So now, I'm searching for info and recommendations on lures to take with us for this new adventure. I know the fishing will be "different", but have confidence we can walk away with some stories to tell. 

Anyone with info on lures, line weight and such please chime in - all pointers welcome!


----------



## jvalhenson (May 14, 2008)

as said while it is not "surf" fishing like you would picture on an open gulf beach out fishing here is outstanding. You need to be wading and target trout reds and flounder along any of the beaches focusing on shell reefs, busted piers, and any bars or trough(lots and lots of these up and down the beaches), or other similar structure. Lures any plastics you like, topwaters like skitterwalks, top dogs, or spooks, suspending plugs like xraps, mirrodine, paul browns, catch 2000 etc, sinking plugs like any of the mirrorlures, and of course live bait options shrimp, croakers, finger mullet or pogies. It is fairly easy to catch a good mess of trout flounder and reds on any given morning.


----------



## squirrel (Mar 19, 2012)

jvalhenson said:


> as said while it is not "surf" fishing like you would picture on an open gulf beach out fishing here is outstanding. You need to be wading and target trout reds and flounder along any of the beaches focusing on shell reefs, busted piers, and any bars or trough(lots and lots of these up and down the beaches), or other similar structure. Lures any plastics you like, topwaters like skitterwalks, top dogs, or spooks, suspending plugs like xraps, mirrodine, paul browns, catch 2000 etc, sinking plugs like any of the mirrorlures, and of course live bait options shrimp, croakers, finger mullet or pogies. It is fairly easy to catch a good mess of trout flounder and reds on any given morning.





jvalhenson said:


> as said while it is not "surf" fishing like you would picture on an open gulf beach out fishing here is outstanding. You need to be wading and target trout reds and flounder along any of the beaches focusing on shell reefs, busted piers, and any bars or trough(lots and lots of these up and down the beaches), or other similar structure. Lures any plastics you like, topwaters like skitterwalks, top dogs, or spooks, suspending plugs like xraps, mirrodine, paul browns, catch 2000 etc, sinking plugs like any of the mirrorlures, and of course live bait options shrimp, croakers, finger mullet or pogies. It is fairly easy to catch a good mess of trout flounder and reds on any given morning.

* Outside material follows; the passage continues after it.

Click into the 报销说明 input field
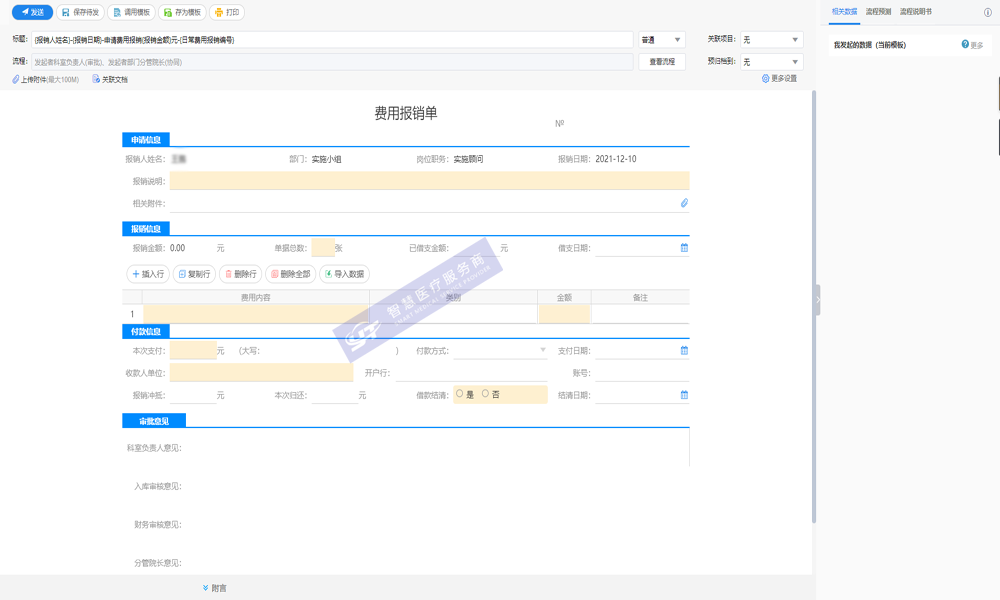 [429, 181]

Thanks so much for the reply! I'll be heading to Academy in Memphis to pick up a few lures for this trip specifically. Feeling like I have no idea what I'm doing or how to prepare after 15 years of fishing east of Biloxi. It's like my first time fishing! 
If I'm understanding you, walking the beach is going to be best here - the crowd I go with usually set's up, poles in pipe, and waits. Sounds like that's not the advice for this locale. 

What line weight are you running? I've got a spool of 30# mono from last year. Can I get by with this or should I move to 12 to 15#. Not sure how the line impacts fish in shallow waters like this.


----------



## 60hertz (Oct 1, 2007)

check out the forum on http://forums.bullnettlenews.com for a better idea as to what's going on in that area.


----------



## jvalhenson (May 14, 2008)

that is a good site 60hertz listed lot of guys on there willing to helo out. but no setting up rods in pipes is not gonna get you much here but catfish and stingrays....maybe an occasional redfish or small shark(though big ones are around too.) you will want to pick a spot that has some structure and wade out to it. Usually will be standing knee to waist deep fishing over shells, around pilings or in the ditches between bars so you may be standing in knee deep water but fishing a ditch that is 3-4ft deep or just standing waste deep fishing over shells that are chest deep. 30lb line is extreme overkill. Any spinning reel that will hold 12-17lb line is all you need. We do have some good piers to fish from too if you are uncomfortable wading. Moses pier in Gulfport, the broadwater marina, lighthouse pier, and several others all can be good but all are also hit and miss. On the piers you can expect specks, white trout, ground mullet, redfish, blackdrum, occasional spanish mackeral, flounder, and various bait and trash type fish. Same lures and baits for the piers as for wading but throw in dead shrimp squid and cut bait for the piers. Like hertz said go to bullnettle and ask there too lots of folks there that fish the piers and wade fish daily.


----------



## squirrel (Mar 19, 2012)

jvalhenson said:


> that is a good site 60hertz listed lot of guys on there willing to helo out. but no setting up rods in pipes is not gonna get you much here but catfish and stingrays....maybe an occasional redfish or small shark(though big ones are around too.) you will want to pick a spot that has some structure and wade out to it. Usually will be standing knee to waist deep fishing over shells, around pilings or in the ditches between bars so you may be standing in knee deep water but fishing a ditch that is 3-4ft deep or just standing waste deep fishing over shells that are chest deep. 30lb line is extreme overkill. Any spinning reel that will hold 12-17lb line is all you need. We do have some good piers to fish from too if you are uncomfortable wading. Moses pier in Gulfport, the broadwater marina, lighthouse pier, and several others all can be good but all are also hit and miss. On the piers you can expect specks, white trout, ground mullet, redfish, blackdrum, occasional spanish mackeral, flounder, and various bait and trash type fish. Same lures and baits for the piers as for wading but throw in dead shrimp squid and cut bait for the piers. Like hertz said go to bullnettle and ask there too lots of folks there that fish the piers and wade fish daily.


Thanks for the tips everyone. I'm following the bull forum now too. Really appreciate everyones input here.


----------